[Target position items]
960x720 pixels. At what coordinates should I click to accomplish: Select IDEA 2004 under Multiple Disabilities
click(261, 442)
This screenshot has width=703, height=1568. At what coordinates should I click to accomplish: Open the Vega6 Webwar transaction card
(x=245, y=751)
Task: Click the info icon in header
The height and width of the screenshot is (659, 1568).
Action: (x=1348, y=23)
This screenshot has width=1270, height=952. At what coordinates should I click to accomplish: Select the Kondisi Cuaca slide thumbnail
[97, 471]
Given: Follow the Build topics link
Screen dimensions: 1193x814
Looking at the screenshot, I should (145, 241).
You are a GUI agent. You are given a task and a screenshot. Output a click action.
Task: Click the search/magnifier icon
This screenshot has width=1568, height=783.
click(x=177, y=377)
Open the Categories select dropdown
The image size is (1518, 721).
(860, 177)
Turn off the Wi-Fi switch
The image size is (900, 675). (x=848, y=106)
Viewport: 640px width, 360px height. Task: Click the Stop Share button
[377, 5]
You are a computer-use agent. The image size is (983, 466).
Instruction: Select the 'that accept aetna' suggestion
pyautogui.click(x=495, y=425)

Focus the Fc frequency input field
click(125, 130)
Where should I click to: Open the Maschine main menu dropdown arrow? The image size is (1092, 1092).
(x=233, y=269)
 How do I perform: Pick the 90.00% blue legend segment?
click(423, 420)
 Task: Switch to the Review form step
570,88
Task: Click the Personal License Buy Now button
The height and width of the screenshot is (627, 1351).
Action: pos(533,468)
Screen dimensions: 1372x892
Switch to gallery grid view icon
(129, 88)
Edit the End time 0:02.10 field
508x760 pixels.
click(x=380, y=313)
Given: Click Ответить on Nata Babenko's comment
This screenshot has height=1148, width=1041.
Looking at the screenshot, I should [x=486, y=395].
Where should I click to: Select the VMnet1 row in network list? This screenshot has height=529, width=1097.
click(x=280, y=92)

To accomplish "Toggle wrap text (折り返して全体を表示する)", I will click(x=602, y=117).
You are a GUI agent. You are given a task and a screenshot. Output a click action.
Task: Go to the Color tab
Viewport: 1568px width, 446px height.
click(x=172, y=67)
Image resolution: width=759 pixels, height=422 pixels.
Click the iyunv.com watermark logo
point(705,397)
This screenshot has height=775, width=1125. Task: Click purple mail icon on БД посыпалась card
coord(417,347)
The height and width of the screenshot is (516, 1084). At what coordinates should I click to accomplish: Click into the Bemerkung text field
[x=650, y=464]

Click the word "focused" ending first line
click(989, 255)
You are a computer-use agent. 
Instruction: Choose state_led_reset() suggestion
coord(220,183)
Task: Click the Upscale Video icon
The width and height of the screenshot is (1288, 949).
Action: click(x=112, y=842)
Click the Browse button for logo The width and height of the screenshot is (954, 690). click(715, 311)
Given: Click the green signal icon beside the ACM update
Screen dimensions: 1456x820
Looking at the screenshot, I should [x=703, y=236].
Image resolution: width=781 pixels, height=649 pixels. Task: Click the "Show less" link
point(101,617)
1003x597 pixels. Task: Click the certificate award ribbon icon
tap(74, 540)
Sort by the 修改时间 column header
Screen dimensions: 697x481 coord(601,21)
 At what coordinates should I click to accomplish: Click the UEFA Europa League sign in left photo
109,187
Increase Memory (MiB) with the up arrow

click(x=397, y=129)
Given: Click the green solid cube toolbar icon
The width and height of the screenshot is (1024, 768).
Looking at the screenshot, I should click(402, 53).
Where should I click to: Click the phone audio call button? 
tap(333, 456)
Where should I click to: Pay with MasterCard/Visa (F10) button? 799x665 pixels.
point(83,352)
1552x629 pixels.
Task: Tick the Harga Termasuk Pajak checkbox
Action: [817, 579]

TASK TO CARRY OUT: Please reproduce the items above, switching every "Where should I click to" to "Where do I click to" and keeping everything else unchanged.

REPLY TO THE TASK:
960x720 pixels. At what coordinates should I click to accomplish: Select IDEA 2004 under Multiple Disabilities
click(261, 442)
This screenshot has width=703, height=1568. At what coordinates should I click to accomplish: Open the Vega6 Webwar transaction card
(x=245, y=751)
Task: Click the info icon in header
The height and width of the screenshot is (659, 1568).
Action: (x=1348, y=23)
This screenshot has width=1270, height=952. At what coordinates should I click to accomplish: Select the Kondisi Cuaca slide thumbnail
[97, 471]
Given: Follow the Build topics link
Screen dimensions: 1193x814
Looking at the screenshot, I should (145, 241).
You are a GUI agent. You are given a task and a screenshot. Output a click action.
Task: Click the search/magnifier icon
This screenshot has width=1568, height=783.
click(x=177, y=377)
Open the Categories select dropdown
The image size is (1518, 721).
(860, 177)
Turn off the Wi-Fi switch
The image size is (900, 675). (x=848, y=106)
Viewport: 640px width, 360px height. Task: Click the Stop Share button
[377, 5]
You are a computer-use agent. The image size is (983, 466).
Instruction: Select the 'that accept aetna' suggestion
pyautogui.click(x=495, y=425)

Focus the Fc frequency input field
click(125, 130)
Where do I click to: Open the Maschine main menu dropdown arrow? The image size is (1092, 1092).
(x=233, y=269)
 How do I perform: Pick the 90.00% blue legend segment?
click(423, 420)
 Task: Switch to the Review form step
570,88
Task: Click the Personal License Buy Now button
The height and width of the screenshot is (627, 1351).
Action: pos(533,468)
Screen dimensions: 1372x892
Switch to gallery grid view icon
(129, 88)
Edit the End time 0:02.10 field
508x760 pixels.
click(x=380, y=313)
Given: Click Ответить on Nata Babenko's comment
This screenshot has height=1148, width=1041.
Looking at the screenshot, I should [x=486, y=395].
Where do I click to: Select the VMnet1 row in network list? This screenshot has height=529, width=1097.
click(x=280, y=92)

To accomplish "Toggle wrap text (折り返して全体を表示する)", I will click(x=602, y=117).
You are a GUI agent. You are given a task and a screenshot. Output a click action.
Task: Go to the Color tab
Viewport: 1568px width, 446px height.
click(x=172, y=67)
Image resolution: width=759 pixels, height=422 pixels.
Click the iyunv.com watermark logo
point(705,397)
This screenshot has height=775, width=1125. Task: Click purple mail icon on БД посыпалась card
coord(417,347)
The height and width of the screenshot is (516, 1084). At what coordinates should I click to accomplish: Click into the Bemerkung text field
[x=650, y=464]

Click the word "focused" ending first line
click(989, 255)
You are a computer-use agent. 
Instruction: Choose state_led_reset() suggestion
coord(220,183)
Task: Click the Upscale Video icon
The width and height of the screenshot is (1288, 949).
Action: click(x=112, y=842)
Click the Browse button for logo The width and height of the screenshot is (954, 690). click(715, 311)
Given: Click the green signal icon beside the ACM update
Screen dimensions: 1456x820
Looking at the screenshot, I should [x=703, y=236].
Image resolution: width=781 pixels, height=649 pixels. Task: Click the "Show less" link
point(101,617)
1003x597 pixels. Task: Click the certificate award ribbon icon
tap(74, 540)
Sort by the 修改时间 column header
Screen dimensions: 697x481 coord(601,21)
 At what coordinates should I click to accomplish: Click the UEFA Europa League sign in left photo
109,187
Increase Memory (MiB) with the up arrow

click(x=397, y=129)
Given: Click the green solid cube toolbar icon
The width and height of the screenshot is (1024, 768).
Looking at the screenshot, I should click(402, 53).
Where do I click to: Click the phone audio call button? 
tap(333, 456)
Where do I click to: Pay with MasterCard/Visa (F10) button? 799x665 pixels.
point(83,352)
1552x629 pixels.
Task: Tick the Harga Termasuk Pajak checkbox
Action: [817, 579]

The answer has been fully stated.